A Fine-tuned ASR Model for Historical American Dialect Recordings
Proceedings of the Fifteenth Language Resources and Evaluation Conference (LREC 2026)
Abstract
This paper introduces DASS2019_NLP, a newly cleaned and curated version of the Digital Archive of Southern Speech, a major historical resource for the study of Southern American English, together with six Whisper ASR models fine-tuned on the data. The 344 hours of conversational speech were recorded by fieldworkers between 1969 and 1983 across the Southern United States. Each Whisper model was fine-tuned on DASS2019_NLP, then evaluated on held-out DASS2019_NLP data, a subset of the Corpus of Regional African American Language (CORAAL), and a subset of Common Voice.
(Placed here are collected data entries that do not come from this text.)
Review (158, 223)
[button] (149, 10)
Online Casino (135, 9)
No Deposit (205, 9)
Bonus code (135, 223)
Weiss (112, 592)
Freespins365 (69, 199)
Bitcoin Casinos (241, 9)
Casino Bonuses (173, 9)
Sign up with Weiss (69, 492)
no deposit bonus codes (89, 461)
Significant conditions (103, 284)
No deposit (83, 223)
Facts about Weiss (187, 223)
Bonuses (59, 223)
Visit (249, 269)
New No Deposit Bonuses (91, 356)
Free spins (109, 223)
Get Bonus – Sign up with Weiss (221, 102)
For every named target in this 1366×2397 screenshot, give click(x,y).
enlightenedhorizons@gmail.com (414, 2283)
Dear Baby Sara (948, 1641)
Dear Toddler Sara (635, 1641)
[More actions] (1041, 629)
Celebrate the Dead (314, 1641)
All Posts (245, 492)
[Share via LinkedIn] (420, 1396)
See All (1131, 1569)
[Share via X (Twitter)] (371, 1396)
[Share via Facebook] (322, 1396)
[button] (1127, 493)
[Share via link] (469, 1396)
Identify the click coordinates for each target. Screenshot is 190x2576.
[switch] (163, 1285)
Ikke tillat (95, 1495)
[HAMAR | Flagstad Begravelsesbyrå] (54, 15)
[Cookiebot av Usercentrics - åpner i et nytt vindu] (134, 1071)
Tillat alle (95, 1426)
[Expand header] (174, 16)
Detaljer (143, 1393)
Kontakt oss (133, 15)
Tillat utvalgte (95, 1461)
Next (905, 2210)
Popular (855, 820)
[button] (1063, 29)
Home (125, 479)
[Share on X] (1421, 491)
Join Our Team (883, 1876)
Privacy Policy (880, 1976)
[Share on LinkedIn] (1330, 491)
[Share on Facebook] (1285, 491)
The fine-tuned models show consistent learning trajectories and achieve an average 37% reduction in WER on in-domain data relative to baseline models. Notably, they also improve transcription accuracy on CORAAL, suggesting enhanced robustness to African American English. As expected under read vs. conversational style mismatch, accuracy on CV generally favors the OpenAI baselines. Both the DASS2019_NLP dataset and the best-performing fine-tuned model (whisper-large-v3-DASS-ct2) have been publicly released. These resources provide new tools for quantitative research in historical sociolinguistics, facilitating large-scale analyses of phonological, lexical, and grammatical change in Southern and African American English.